Over the next few years, the market
would again test the $1.05/gallon resistance
level and again that price level would act as
a ceiling, preventing penetration to higher
price levels. In fact, the $1.05 level would
be retested in 1981, 1982 and 1984 without
being breached.
In terms of market psychology, the
$1.05/gallon level emerged as an important
resistance mark. Consider the refiners who
failed to hedge or distributors who failed to
lift their hedge at the $1.05 area only to see
prices fall to $0.72 /gallon.
Throughout the industry, traders have
resolved that if the $1.05/gallon region is
ever reached again they will sell all they
can. As a result, when heating oil again
reaches that level, the market must now
have enough strength to absorb the selling
pressure generated by those participants
who view the area as an
unsustainable,
overvalued price region.3
Corrections/pullbacks
Another example of market psychology is the
tendency of trends to experience temporary,
minor counter-trend reversals within the context
of the larger dominant market trend.
Such minor counter-trend reversals are
called 'corrections' or 'pullbacks' and are
typically measured from the lowest low of
the prior trend to the most recent highest
high in bull market trends, or from the highest
high of the prior trend to the most recent
lowest lows in bear market trends. The
strength or weakness of the dominant market
trend can be determined by the severity
or mildness of these corrections.
For example, if our new bull market
started from a low price of $10.00 a barrel
(bbl), rose to a high of $20.00/bbl, then corrected
down to $15.00/bbl, before continuing
on to new highs (in excess of
$20.00/bbl), that 50% price retracement
suggests a weaker bull market trend when
compared with a market that only pulled
back to $16.18/bbl or 38% of the $10.00/bbl
up move. In fact, markets often display a
tendency to pull back either 50%, 33–38%
on a stronger trend or 62–66% on a weaker
trend from the ultimate high or low to recent
low or high of a market trend (see figure 5).

▶ _Exercise_
Reproduce the passage above on price resistance and market corrections in full, word for word.

▶ _Extracted records_
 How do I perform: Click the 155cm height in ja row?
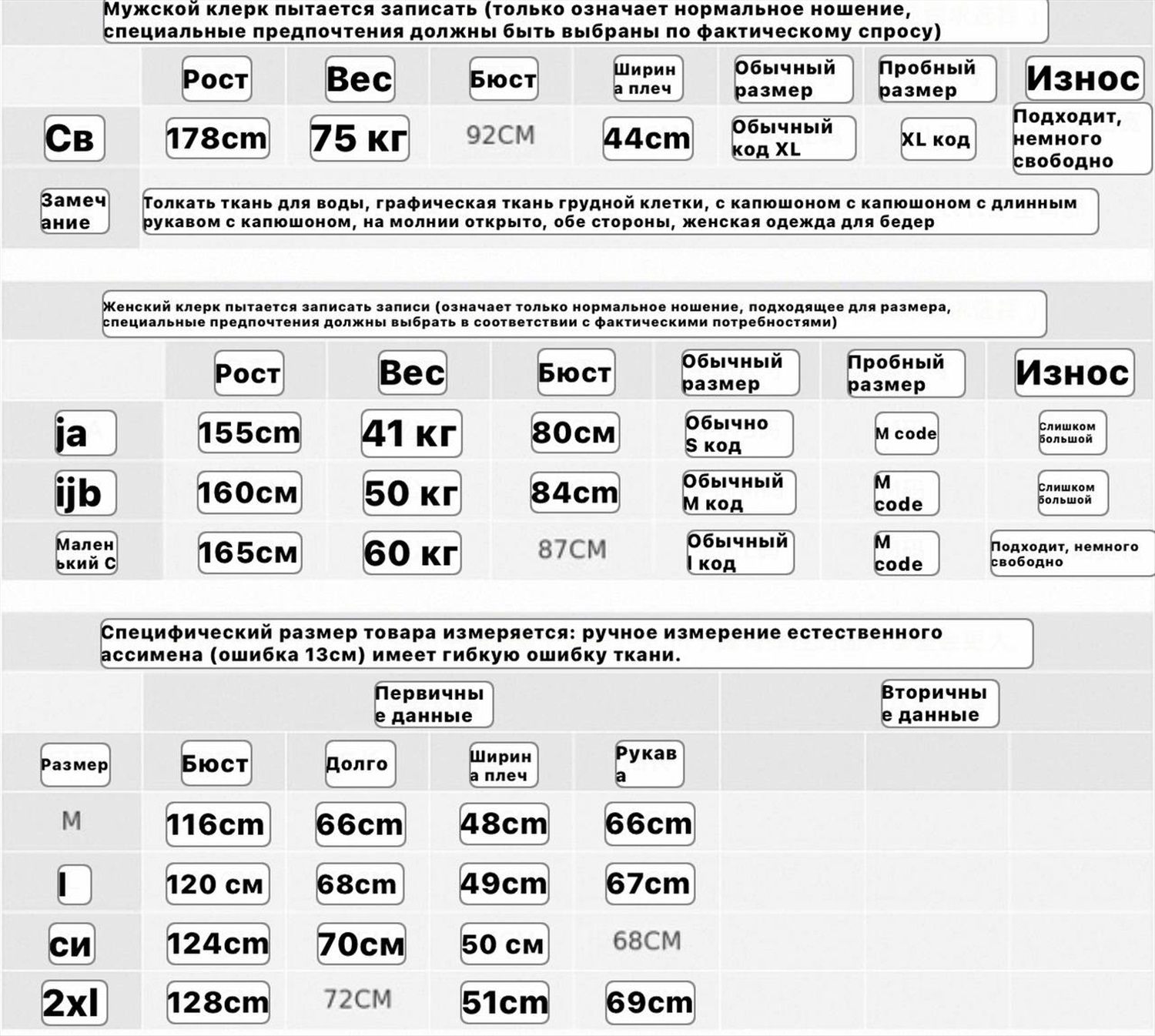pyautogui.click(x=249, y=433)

* * *

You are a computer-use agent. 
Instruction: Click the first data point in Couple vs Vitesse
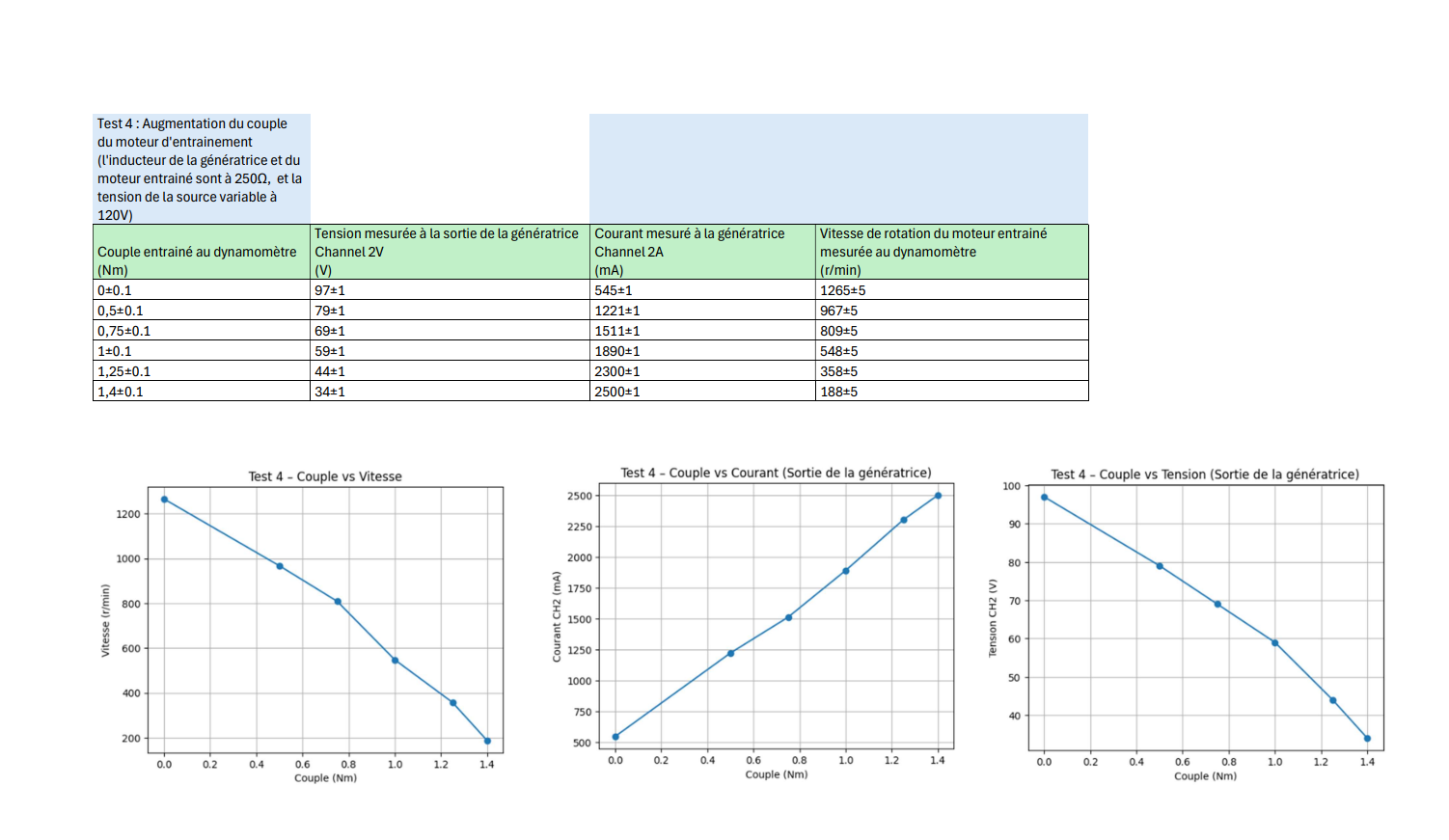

▶ _Answer to this task_
Over the next few years, the market
would again test the $1.05/gallon resistance
level and again that price level would act as
a ceiling, preventing penetration to higher
price levels. In fact, the $1.05 level would
be retested in 1981, 1982 and 1984 without
being breached.
In terms of market psychology, the
$1.05/gallon level emerged as an important
resistance mark. Consider the refiners who
failed to hedge or distributors who failed to
lift their hedge at the $1.05 area only to see
prices fall to $0.72 /gallon.
Throughout the industry, traders have
resolved that if the $1.05/gallon region is
ever reached again they will sell all they
can. As a result, when heating oil again
reaches that level, the market must now
have enough strength to absorb the selling
pressure generated by those participants
who view the area as an
unsustainable,
overvalued price region.3
Corrections/pullbacks
Another example of market psychology is the
tendency of trends to experience temporary,
minor counter-trend reversals within the context
of the larger dominant market trend.
Such minor counter-trend reversals are
called 'corrections' or 'pullbacks' and are
typically measured from the lowest low of
the prior trend to the most recent highest
high in bull market trends, or from the highest
high of the prior trend to the most recent
lowest lows in bear market trends. The
strength or weakness of the dominant market
trend can be determined by the severity
or mildness of these corrections.
For example, if our new bull market
started from a low price of $10.00 a barrel
(bbl), rose to a high of $20.00/bbl, then corrected
down to $15.00/bbl, before continuing
on to new highs (in excess of
$20.00/bbl), that 50% price retracement
suggests a weaker bull market trend when
compared with a market that only pulled
back to $16.18/bbl or 38% of the $10.00/bbl
up move. In fact, markets often display a
tendency to pull back either 50%, 33–38%
on a stronger trend or 62–66% on a weaker
trend from the ultimate high or low to recent
low or high of a market trend (see figure 5).